A história é tão boa que já foi adaptada várias vezes para a TV. A última, em 1994, foi a melhor novela da história do SBT, com esmerada reconstituição de época e uma esplêndida Irene Ravache no papel principal. A memória dessa produção, ainda fresca para parte do público, é um dos obstáculos que a versão da Globo tentará superar.
Silvio de Abreu e Rubens Ewald Filho assinaram o texto do folhetim do SBT. O primeiro, hoje diretor de dramaturgia da Globo, foi quem decidiu por esta nova adaptação do livro da Sra. Leandro Dupré (como ela assinava as primeiras edições), agora a cargo de Angela Chaves.
A trama original não é exatamente leve. O próprio título já implica que alguns dos seis originais não chegarão até o final. Resta saber como Angela Chaves e sua equipe adequarão a saga de dona Lola para um horário em que muitas crianças estão diante da TV.
A roteirista já avisou que tornará Lola menos submissa, e que salpicará toques feministas em outras personagens.

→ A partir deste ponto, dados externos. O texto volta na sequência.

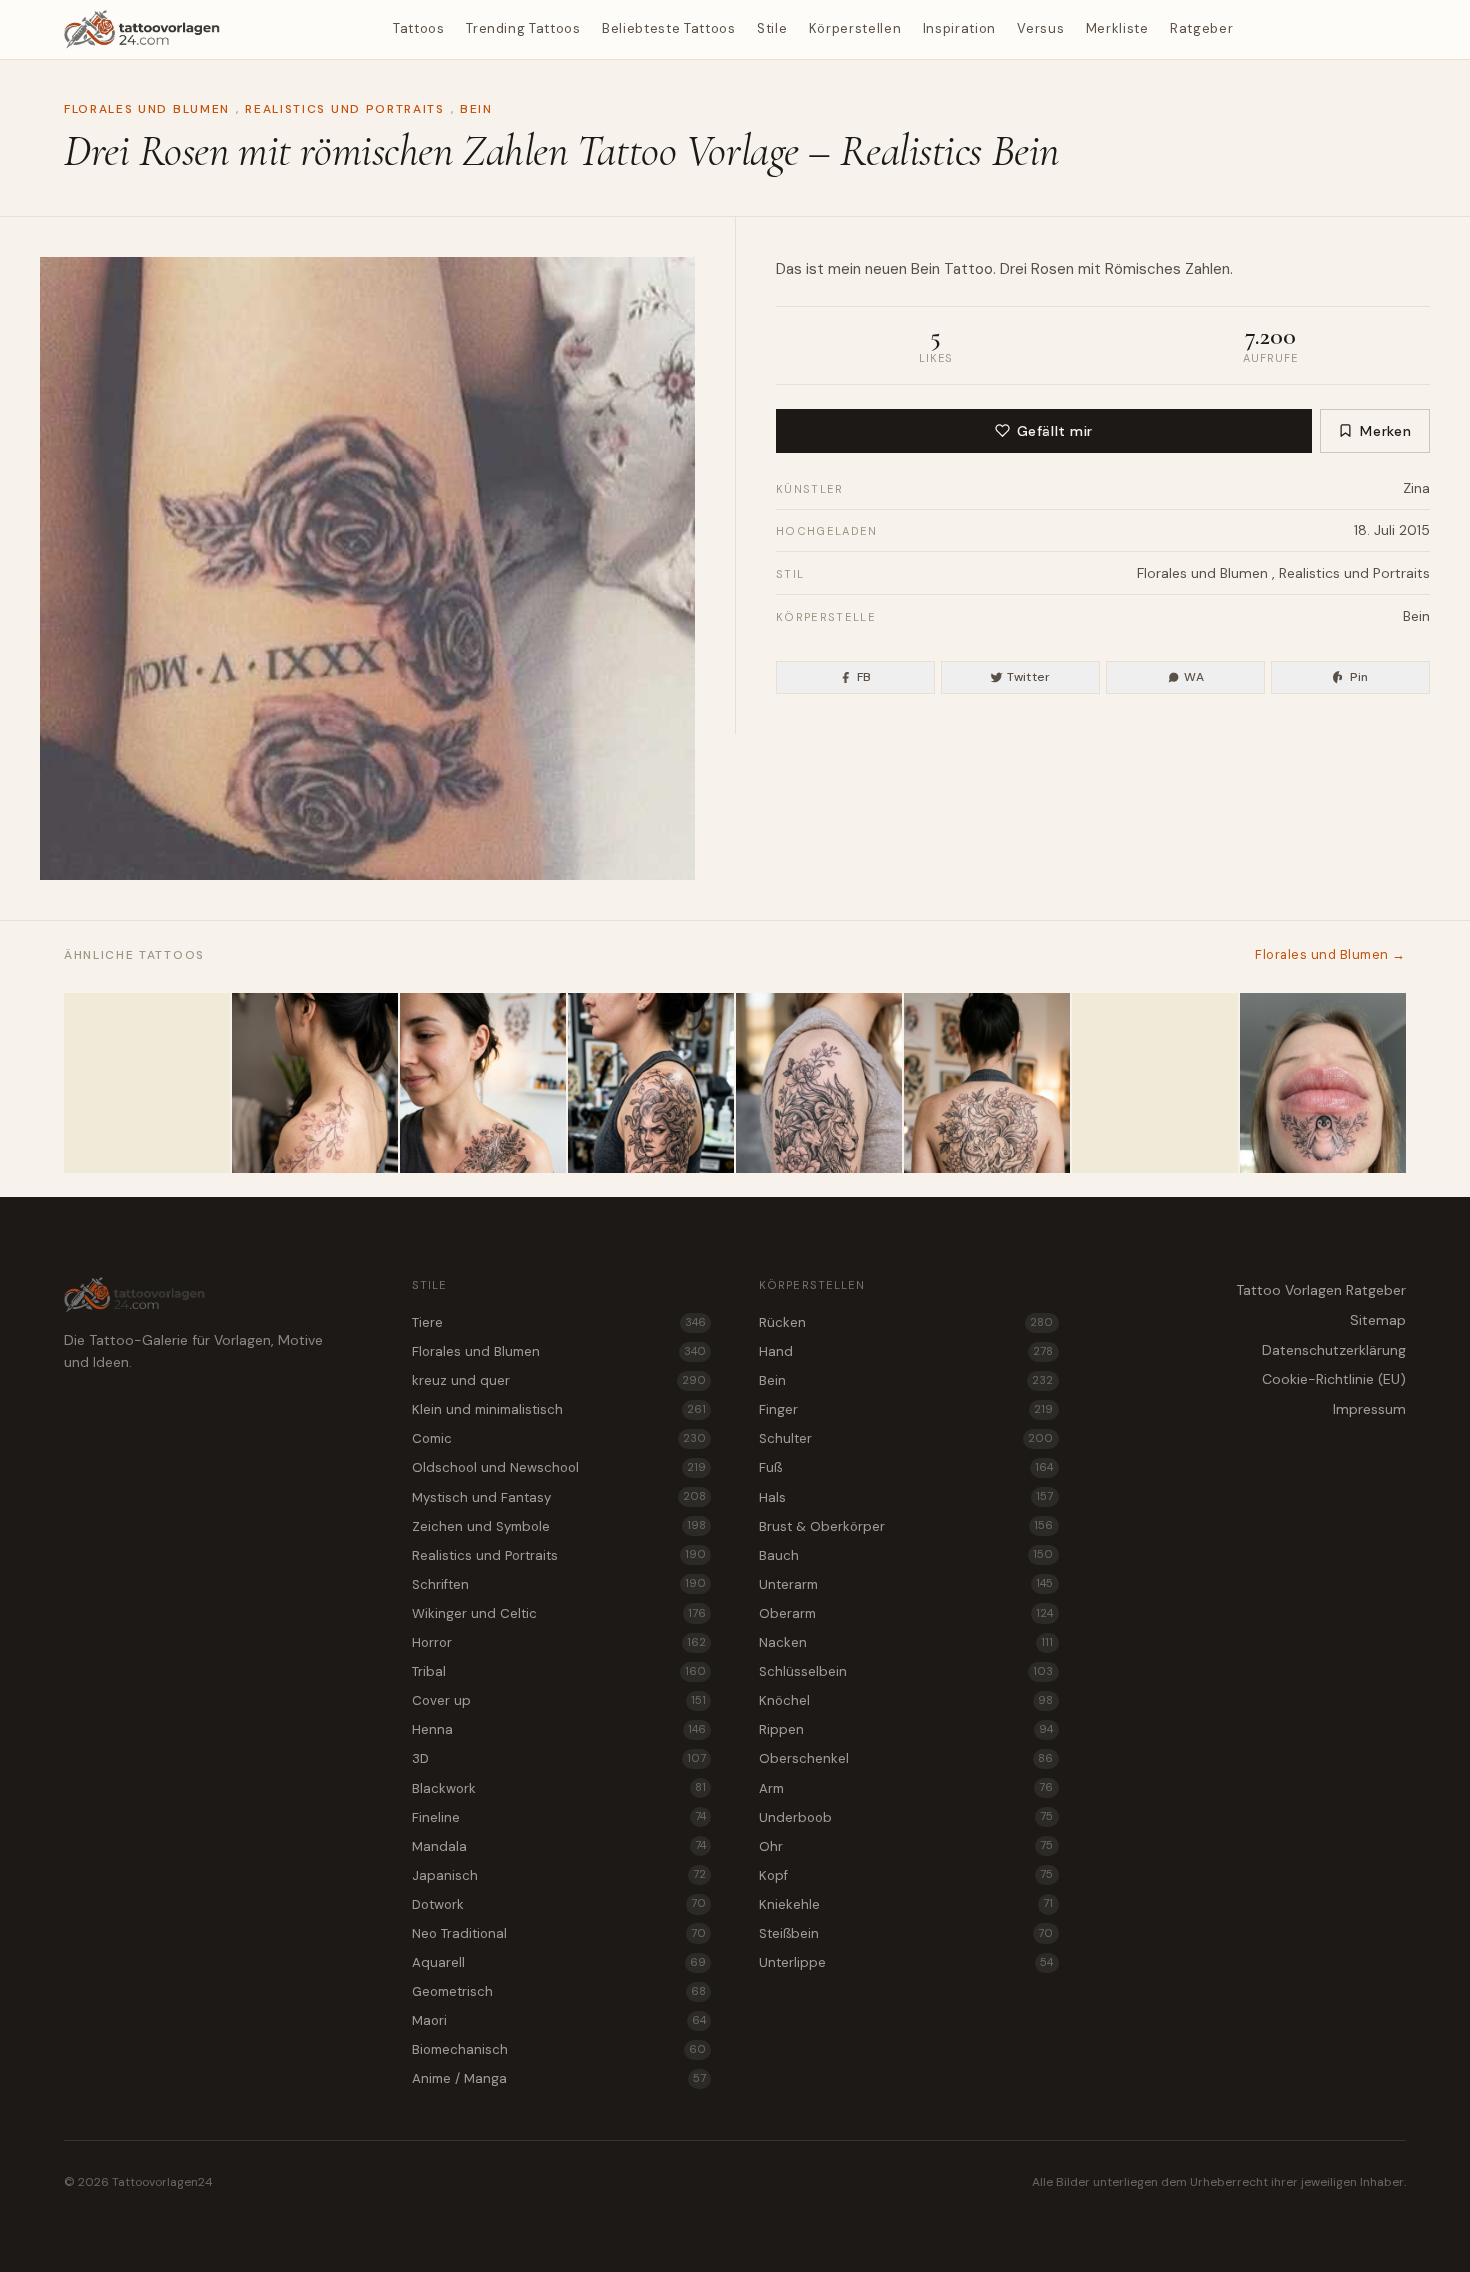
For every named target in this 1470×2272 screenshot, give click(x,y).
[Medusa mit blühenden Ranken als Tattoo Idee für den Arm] (651, 1083)
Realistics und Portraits (344, 109)
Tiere (559, 1322)
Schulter (906, 1438)
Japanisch (559, 1875)
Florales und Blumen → (1330, 954)
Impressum (1369, 1409)
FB (864, 677)
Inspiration (959, 28)
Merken (1385, 431)
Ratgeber (1201, 28)
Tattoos (419, 28)
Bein (476, 109)
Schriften (559, 1584)
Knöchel (906, 1700)
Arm (906, 1788)
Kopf (906, 1875)
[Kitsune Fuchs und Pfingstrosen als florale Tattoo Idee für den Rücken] (987, 1083)
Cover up (559, 1700)
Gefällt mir (1055, 431)
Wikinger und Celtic (559, 1613)
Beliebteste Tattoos (668, 28)
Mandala (559, 1846)
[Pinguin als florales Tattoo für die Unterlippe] (1323, 1083)
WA (1194, 677)
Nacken (906, 1642)
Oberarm (906, 1613)
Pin (1359, 677)
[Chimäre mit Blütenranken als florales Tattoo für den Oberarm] (819, 1083)
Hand (906, 1351)
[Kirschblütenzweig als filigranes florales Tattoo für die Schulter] (315, 1083)
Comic (559, 1438)
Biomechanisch (559, 2049)
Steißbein (906, 1933)
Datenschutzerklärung (1334, 1350)
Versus (1040, 28)
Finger (906, 1409)
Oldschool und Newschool (559, 1467)
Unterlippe (906, 1962)
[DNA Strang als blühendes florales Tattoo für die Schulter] (147, 1083)
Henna (559, 1729)
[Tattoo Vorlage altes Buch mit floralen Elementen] (483, 1083)
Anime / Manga (559, 2078)
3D (559, 1758)
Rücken (906, 1322)
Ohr (906, 1846)
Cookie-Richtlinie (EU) (1334, 1379)
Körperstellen (855, 28)
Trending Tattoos (523, 28)
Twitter (1029, 677)
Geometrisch (559, 1991)
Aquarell (559, 1962)
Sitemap (1378, 1320)
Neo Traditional (559, 1933)
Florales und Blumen (147, 109)
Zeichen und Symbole (559, 1526)
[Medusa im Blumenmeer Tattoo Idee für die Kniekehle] (1155, 1083)
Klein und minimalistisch (559, 1409)
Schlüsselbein (906, 1671)
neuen (886, 269)
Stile (772, 28)
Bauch (906, 1555)
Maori (559, 2020)
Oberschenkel (906, 1758)
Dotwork (559, 1904)
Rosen (1052, 269)
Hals (906, 1497)
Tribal (559, 1671)
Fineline (559, 1817)
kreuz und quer (559, 1380)
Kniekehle (906, 1904)
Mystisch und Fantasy (559, 1497)
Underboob (906, 1817)
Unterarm (906, 1584)
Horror (559, 1642)
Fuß (906, 1467)
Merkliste (1117, 28)
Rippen (906, 1729)
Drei (1013, 269)
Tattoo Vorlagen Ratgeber (1321, 1290)
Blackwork (559, 1788)
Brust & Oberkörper (906, 1526)
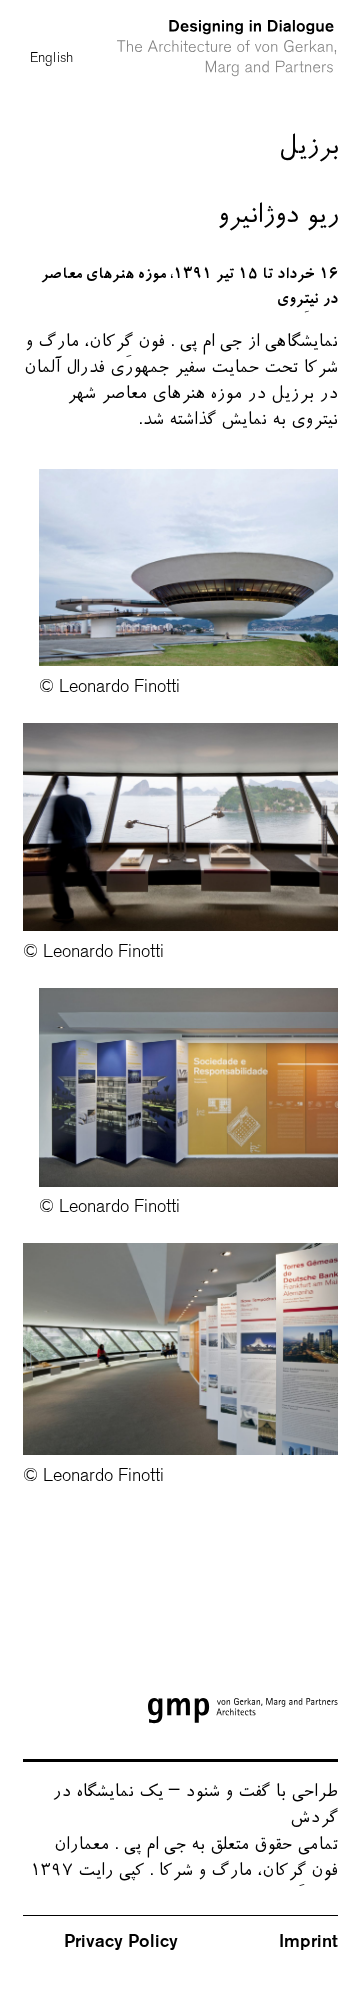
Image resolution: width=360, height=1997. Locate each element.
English (52, 25)
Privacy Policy (121, 1941)
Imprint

É normal que uma obra antiga sofra atualizações e acréscimos quando vai para a TV - foi o que aconteceu com as outras encarnações televisivas de Éramos Seis.
Como costuma acontecer nas estreias das novelas, quase que só o núcleo principal apareceu neste primeiro capítulo. As parentes de Lola que moram em Itapetininga - a mãe, Maria (Denise Weinberg) e as irmãs, Clotilde (Simone Spoladore) e Olga (Maria Eduarda Carvalho) - surgiram rapidamente na tela. Mas já são um ponto de tensão: a iminente chegada das três a São Paulo, para uma visita ao resto da família, deixou Júlio mais nervoso do que de costume.
O episódio terminou com o marido de Lola sentindo as dores de uma úlcera. Foi o teaser de uma das tragédias que estão por vir. Éramos Seis tem cara de folhetim de outras eras, em que o ritmo era mais suave e as emoções mais delicadas. Talvez seja o que o público procure neste momento.